### CONSIGNES
**a.** Dans l'extrait sur la réappropriation de la loi, quel service de conseil juridique est cité comme étant proposé par l'État ?
**b.** Reprenez l'extrait sur la réappropriation de la loi à l'endroit où il s'arrête et prolongez-le.

Réapproprions-nous la loi !

La première étape, essentielle, c’est que nous soyons tous en mesure de comprendre la loi, au moins les textes qui nous concernent. Nombre de services de conseil juridique fleurissent sur le web. Certains sont très bien faits. Certains sont proposés par des associations, certains même le sont par l’État (Service-Public.fr). Cependant plutôt que de nous aider à comprendre la loi, ils nous aident à comprendre ce qu’il faut faire, ne pas faire, comment le faire. D’autre part, il y a Légifrance1. Ce site permet de lire la loi, de comprendre comment elle est faite, mais pas ce qu’elle veut dire (dans cet esprit, voir aussi des initiatives privées telles que celle de Steeve Morin).

Pour que les citoyen.ne.s lisent enfin la loi lorsqu’ils/elles se posent des questions juridiques, mettons les explications en relation avec les textes ! Créons un outil (une plate-forme) qui permette d’une part de poser des questions juridiques et d’obtenir des réponses, par des gens qui se réfèrent aux textes, d’autre part de parcourir la loi et de voir, au fil du texte, les questions/réponses qui y ont été associées. Et qui permette, si un passage de la loi n’est pas clair et que rien n’y est encore associé, de le commenter…

Dépoussiérons la loi !

La suite vient d’elle-même. Si on s’amuse à parcourir la loi grâce à un outil bien fait, on tombera nécessairement sur des anachronismes (comme cette loi qui interdisait aux femmes de porter le pantalon et qui n’avait jamais été abrogée), on tombera sur des contradictions, ou on tombera sur des textes absurdes ou scandaleux. En effet, l’entretien n’a jamais été le fort des législat.eur/rice.s. On préfère s’assurer d’avoir une loi à son nom plutôt que d’abroger les lois datées. C’est donc aux citoyen.ne.s de s’emparer de cette tâche. Un outil bien pensé peut le permettre.

À la manière d’un wiki, on commencerait par rendre la loi “éditable”. Mais il est bien évidemment plus sensible de changer la loi que d’éditer une page d’encyclopédie. Il faudrait donc faire apparaître les modifications proposées par les citoyen.ne.s pour ce qu’elles sont : des propositions (on retrouve d’ailleurs une connexion avec l’outil commented.it). Notre outil pourrait facilement aller plus loin et générer automatiquement une proposition de loi correspondant à la modification (les propositions de loi ne sont jamais que des patchs, c’est-à-dire des descriptifs à apporter au code – code civil ou code source – pour passer de la version actuelle à la version proposée).

Promouvons les changements !

La première étape est rendue possible par la plate-forme et repose sur des initiatives individuelles, ainsi que des discussions de type commentaires. La seconde étape, plus délicate, consiste à vérifier si les propositions énoncées sont plébiscitées et éventuellement à les améliorer suite aux retours d’autres citoyen.ne.s, d’expert.e.s de la question traitée, et d’expert.e.s juridiques. À partir de là, plusieurs voies sont possibles.

(Relevés de localisation de mots et d'éléments)
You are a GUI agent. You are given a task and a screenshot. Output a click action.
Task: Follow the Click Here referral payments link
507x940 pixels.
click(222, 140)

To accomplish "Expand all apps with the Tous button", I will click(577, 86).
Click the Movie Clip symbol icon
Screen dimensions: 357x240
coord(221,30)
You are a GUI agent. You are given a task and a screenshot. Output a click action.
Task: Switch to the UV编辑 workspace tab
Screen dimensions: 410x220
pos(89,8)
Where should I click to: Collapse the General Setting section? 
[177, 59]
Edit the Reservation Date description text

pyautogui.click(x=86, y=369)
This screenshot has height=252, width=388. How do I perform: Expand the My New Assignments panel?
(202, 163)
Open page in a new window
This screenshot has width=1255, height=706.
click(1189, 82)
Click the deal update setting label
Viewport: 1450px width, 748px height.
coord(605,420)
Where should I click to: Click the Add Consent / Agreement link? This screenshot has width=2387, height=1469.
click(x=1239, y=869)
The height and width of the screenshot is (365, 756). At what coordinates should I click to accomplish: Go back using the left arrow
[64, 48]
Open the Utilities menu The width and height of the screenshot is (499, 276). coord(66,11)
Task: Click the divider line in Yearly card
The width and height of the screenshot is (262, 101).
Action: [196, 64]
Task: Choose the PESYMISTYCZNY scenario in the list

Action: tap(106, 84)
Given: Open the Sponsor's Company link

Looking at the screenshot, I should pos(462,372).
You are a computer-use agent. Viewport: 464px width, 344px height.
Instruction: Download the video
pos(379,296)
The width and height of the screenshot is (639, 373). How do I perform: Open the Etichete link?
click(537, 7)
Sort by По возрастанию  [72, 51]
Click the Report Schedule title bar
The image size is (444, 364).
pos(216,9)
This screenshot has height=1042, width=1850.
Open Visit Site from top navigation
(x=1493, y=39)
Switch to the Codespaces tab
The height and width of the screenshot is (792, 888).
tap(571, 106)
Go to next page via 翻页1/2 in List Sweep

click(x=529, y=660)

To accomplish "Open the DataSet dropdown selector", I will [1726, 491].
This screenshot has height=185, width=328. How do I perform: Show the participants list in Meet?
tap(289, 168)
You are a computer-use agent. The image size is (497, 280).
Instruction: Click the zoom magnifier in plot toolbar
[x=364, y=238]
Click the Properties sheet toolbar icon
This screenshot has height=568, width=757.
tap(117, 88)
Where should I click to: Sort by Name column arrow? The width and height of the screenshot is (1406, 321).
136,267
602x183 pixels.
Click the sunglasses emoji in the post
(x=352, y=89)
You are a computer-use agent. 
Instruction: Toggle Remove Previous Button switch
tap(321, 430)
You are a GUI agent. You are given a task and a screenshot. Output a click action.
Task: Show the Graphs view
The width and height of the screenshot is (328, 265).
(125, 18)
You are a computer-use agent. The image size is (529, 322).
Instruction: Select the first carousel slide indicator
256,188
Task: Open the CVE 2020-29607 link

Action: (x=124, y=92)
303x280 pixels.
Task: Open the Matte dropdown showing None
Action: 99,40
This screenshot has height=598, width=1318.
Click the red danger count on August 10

### RÉPONSES PAR CONSIGNE
**a.** Service-Public.fr

**b.**
Les voies du consensus sont les plus faciles à emprunter et pourraient être la priorité de la plate-forme : si la proposition est massivement rejetée, elle est enterrée ; si elle est massivement plébiscitée par les citoyen.ne.s utilisant la plate-forme, elle prend son envol.

C’est alors le rôle de l’association2 soutenant la plate-forme que de lancer des enquêtes d’opinion pour évaluer si la proposition, largement soutenue par la communauté, est aussi largement soutenue chez les personnes qui n’ont pas rejoint le mouvement. Si c’est le cas et qu’il s’avère que la proposition est soutenue à l’échelle de la société toute entière, la dernière étape est celle du lobbying vis-à-vis des parlementaires pour faire inscrire la proposition de loi (toute prête) à l’agenda législatif et pour la faire voter. Cette étape ne sera sans doute pas la plus difficile : les grandes ONG sont déjà spécialistes de ce genre de choses et les parlementaires sont sensibles aux enquêtes d’opinion.

Organisons le débat

Il serait pour autant mesquin de se borner à traiter les propositions consensuelles (même si celles-ci doivent recevoir la priorité). Lorsqu’une proposition ne fait pas consensus, elle mérite un débat.

On dit que la démocratie directe ne marcherait pas parce que les sujets discutés au Parlement sont trop compliqués et demandent trop de préparation. En vrai, ils sont trop compliqués pour nos représentant.e.s qui, mal préparé.e.s, ne prennent même pas la peine de participer aux débats et font confiance au/à la seul.e spécialiste du sujet de leur groupe politique.

Un bon système démocratique laisserait débattre pour chaque sujet les milliers de vrai.e.s spécialistes qu’on peut trouver dans le pays, ensuite de quoi le peuple serait l’arbitre. Il y a, à mon avis, beaucoup à inventer pour organiser des débats sérieux, pendant lesquels les spécialistes ne s’écharperaient pas comme on le fait trop souvent en politique et ne chercheraient pas non plus à embobiner le public. Il y a un modèle à inventer pour que les contributions à haute valeur ajoutée aient de l’impact et que les mensonges et faux-arguments se retournent contre leurs auteur.e.s.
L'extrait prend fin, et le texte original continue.